[BUG] Wrong result for `miopenOpTensor()` #79

ghostplant · 2019-02-01T09:29:24Z

Source code attached below:

#include <hip/hip_runtime.h>
#include <hipblas.h>
#include <miopen/miopen.h>
#include <assert.h>
#include <vector>

using std::vector;

int main() {
  const int len = 9;

  hipSetDevice(0);
  miopenHandle_t miopen_handle;
  miopenCreate(&miopen_handle);

  miopenTensorDescriptor_t tensor;
  miopenCreateTensorDescriptor(&tensor);
  miopenSet4dTensorDescriptor(tensor, miopenFloat, len, 1, 1, 1);

  float *in, *out;
  hipMalloc((void**)&in, sizeof(float) * len);
  hipMalloc((void**)&out, sizeof(float) * len);

  float host_in[len] = { 1.0f, 2.0f, 3.0f, 4.0f, 5.0f, 6.0f, 7.0f, 8.0f, 9.0f}, host_out[len] = {};
  hipMemcpyHtoD(in, host_in, sizeof(float) * len);

  float alpha = 1.0f, beta = 0.0f;
  miopenOpTensor(miopen_handle, miopenTensorOpAdd, &alpha, tensor, in, &alpha, tensor, in, &beta, tensor, out);
  hipMemcpyDtoH(host_out, out, sizeof(float) * len);
  hipStreamSynchronize(0);

  // output: 2 nan nan 8 nan nan 14 nan nan
  // expect: 2 4 6 8 10 12 14 16 18
  for (int i = 0; i < len; ++i)
    printf("%g ", host_out[i]);
  puts("");
  return 0;
}

It outputs partial NaN results on gfx803 which is not expected, and this bug is reproducible every time.
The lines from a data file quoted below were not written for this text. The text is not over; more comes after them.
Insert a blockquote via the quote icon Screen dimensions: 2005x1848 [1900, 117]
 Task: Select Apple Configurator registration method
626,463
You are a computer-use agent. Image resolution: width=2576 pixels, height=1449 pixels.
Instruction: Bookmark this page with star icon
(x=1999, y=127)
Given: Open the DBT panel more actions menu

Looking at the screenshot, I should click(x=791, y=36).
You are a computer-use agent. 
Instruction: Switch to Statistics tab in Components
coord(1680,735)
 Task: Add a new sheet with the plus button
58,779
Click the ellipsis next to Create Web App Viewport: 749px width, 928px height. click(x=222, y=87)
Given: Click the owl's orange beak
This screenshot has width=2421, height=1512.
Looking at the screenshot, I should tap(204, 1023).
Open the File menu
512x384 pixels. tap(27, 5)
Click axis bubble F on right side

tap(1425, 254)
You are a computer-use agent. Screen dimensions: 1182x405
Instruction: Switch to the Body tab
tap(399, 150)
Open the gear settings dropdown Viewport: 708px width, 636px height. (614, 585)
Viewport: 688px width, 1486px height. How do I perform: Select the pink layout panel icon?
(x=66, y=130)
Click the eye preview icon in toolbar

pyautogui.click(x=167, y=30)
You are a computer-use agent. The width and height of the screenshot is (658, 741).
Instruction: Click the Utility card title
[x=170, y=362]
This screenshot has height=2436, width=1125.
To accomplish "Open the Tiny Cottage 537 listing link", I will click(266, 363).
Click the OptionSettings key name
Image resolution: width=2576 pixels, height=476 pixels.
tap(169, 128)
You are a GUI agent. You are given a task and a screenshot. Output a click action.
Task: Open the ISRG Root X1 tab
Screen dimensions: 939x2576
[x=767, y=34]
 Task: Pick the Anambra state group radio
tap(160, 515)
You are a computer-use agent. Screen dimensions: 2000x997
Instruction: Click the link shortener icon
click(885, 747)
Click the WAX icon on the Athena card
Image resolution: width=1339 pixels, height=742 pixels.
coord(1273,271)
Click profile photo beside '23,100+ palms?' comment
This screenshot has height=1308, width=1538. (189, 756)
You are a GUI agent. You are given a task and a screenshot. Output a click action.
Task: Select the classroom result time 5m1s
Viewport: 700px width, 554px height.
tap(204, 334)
ghostplant · 2019-02-01T09:31:01Z

If using len = 8 instead of len = 9, the result would be correct.

ghostplant · 2019-02-01T13:18:03Z

The root cause seems to be a wrong execute of float3 data copy, the following patch fixes this bug:

NOTE: A typical *((float3*)y) = *((float3*)x) just copy the first float element and skip the second and third elements.

@@ -909,15 +910,24 @@ __kernel void Op4dTensorLite(const global MIOPEN_TYPE* a,
                              const long Coffset)
 {
     int gid0 = get_global_id(0);
-
     int index = gid0 * RD_BLCK;

     MIOPEN_TYPE a_dat[RD_BLCK];
     MIOPEN_TYPE b_dat[RD_BLCK];
     MIOPEN_TYPE c_dat[RD_BLCK];

+#if RD_BLCK == 3
+    a_dat[0] = (a + index + Aoffset)[0];
+    a_dat[1] = (a + index + Aoffset)[1];
+    a_dat[2] = (a + index + Aoffset)[2];
+    b_dat[0] = (b + index + Boffset)[0];
+    b_dat[1] = (b + index + Boffset)[1];
+    b_dat[2] = (b + index + Boffset)[2];
+#else
     *((READ_TYPE*)a_dat) = *((const global READ_TYPE*)(a + index + Aoffset));
     *((READ_TYPE*)b_dat) = *((const global READ_TYPE*)(b + index + Boffset));
+#endif
+
 #ifdef BETA
+ // Also need correct copy if RD_BLCK == 3
     *((READ_TYPE*)c_dat) = *((const global READ_TYPE*)(c + index + Coffset));
 #endif

mythreyi22 · 2019-03-28T06:17:15Z

The root cause seems to be a wrong execute of float3 data copy, the following patch fixes this bug:

NOTE: A typical *((float3*)y) = *((float3*)x) just copy the first float element and skip the second and third elements.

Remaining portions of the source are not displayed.